The Editorial Executive Committee welcomes letters, which should be less than 250 words. Before a decision to publish is made, letters which refer to a published article may be sent to the author for a response. Any letter may be sent to an expert for comment. When letters are published, they are usually accompanied in the same issue by their responses or comments. The Committee screens out discourteous, inaccurate or libellous statements. The letters are sub-edited before publication. Authors are required to declare any conflicts of interest. The Committee's decision on publication is final.

Letter to the Editor

Editor, – I refer to the article 'Flying and thromboembolism' (Aust Prescr 2009;32:148-50) and the patient's perspective on the same topic (Aust Prescr 2009;32:150-1).

I recall with relish the media exposure the 'economy class syndrome' had at the turn of the millennium and the impact this had on the airline industry in terms of seating standards and raising consumer awareness.

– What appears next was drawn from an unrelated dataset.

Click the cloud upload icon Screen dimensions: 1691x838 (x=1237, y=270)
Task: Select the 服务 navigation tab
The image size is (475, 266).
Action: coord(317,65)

The article revisited the relevance of both mechanical and chemical prophylaxis in different at-risk groups. However, it failed to address the more controversial issues about practical management of patients with treated venous thromboembolism particularly with advice on mobilisation and flying which was elegantly illustrated by the patient's perspective article.

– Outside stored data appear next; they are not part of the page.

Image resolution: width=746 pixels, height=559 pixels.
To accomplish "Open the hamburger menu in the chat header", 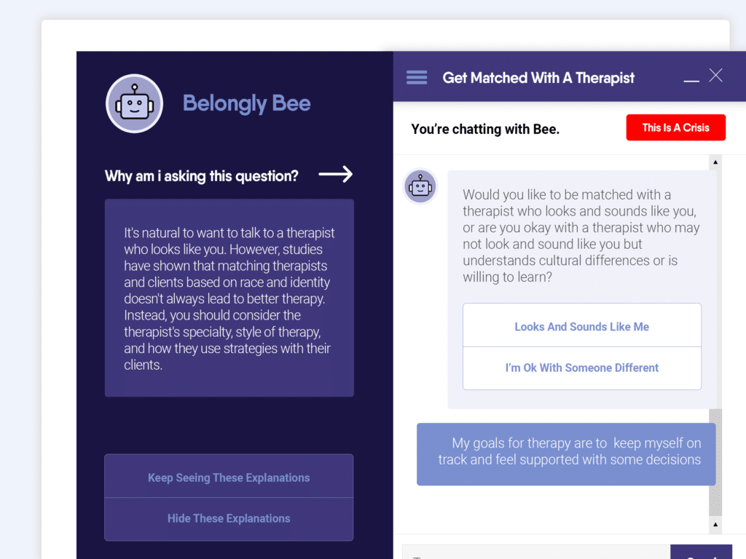I will click(x=416, y=77).
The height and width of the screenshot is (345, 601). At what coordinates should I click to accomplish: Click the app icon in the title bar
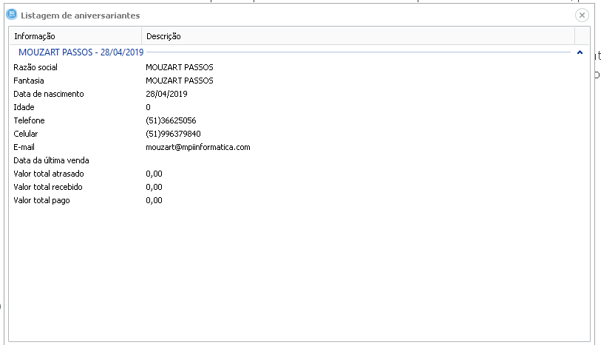(11, 14)
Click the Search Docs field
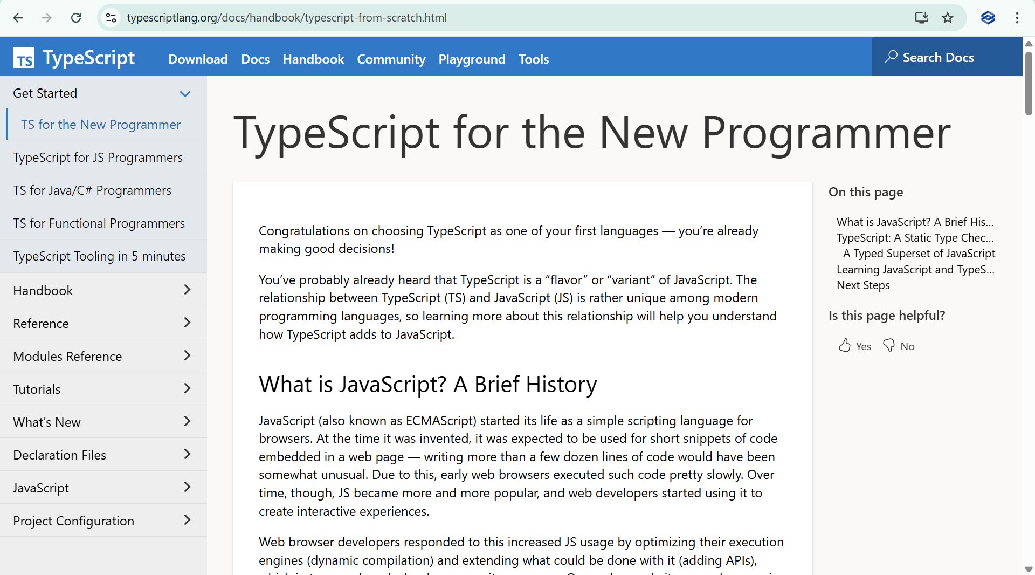The height and width of the screenshot is (575, 1035). point(946,57)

Even with available research showing the benefits of early mobilisation in deep vein thrombosis with no significant risk in pulmonary embolism, there is still hesitation in the medical community in recommending continuing mobilisation in massive deep vein thrombosis, particularly those proximal to the femoral veins. Practical advice on flying and other activities after deep vein thrombosis should be addressed early in conjunction with patient handouts.

Ms Hannah Baird should be congratulated for her remarkable ability to manage her deep vein thrombosis in spite of the limited support she received. I wonder what would be the outcome if she was neither well-informed nor motivated to take charge of her condition.

Shyan Lii Goh
Orthopaedic registrar
Dubbo Base Hospital, NSW

Authors' comments

Associate Professor Frank Firkin and Associate Professor Harshal Nandurkar, authors of the article, comment:

The purpose of the article was to discuss the relative degrees of risk conferred by in-flight and pre-existing medical factors. Prophylactic measures for patients at high risk, including those with a history of venous thrombosis, were discussed in the article.

The question of management of a patient with newly diagnosed venous thrombosis on therapy in relation to taking flights is a different issue. Dr Goh raises the issue of the extent to which early mobilisation confers risk despite administration of standard therapy for deep vein thrombosis. Various factors may play a part, including physical limitations imposed by the impact of the thrombus on venous return, sequelae of pulmonary emboli and imaging results that raise concerns about thrombus stability.

More pertinent issues relate to the period in which there is an increased risk of venous thrombosis following the onset of deep vein thrombosis, amounting to many weeks, and thus delayed diagnosis and suboptimal therapy are disadvantageous. This enhanced risk is normally suppressed by appropriate treatment with low molecular weight heparin and warfarin, and regular monitoring to ensure the INR is maintained.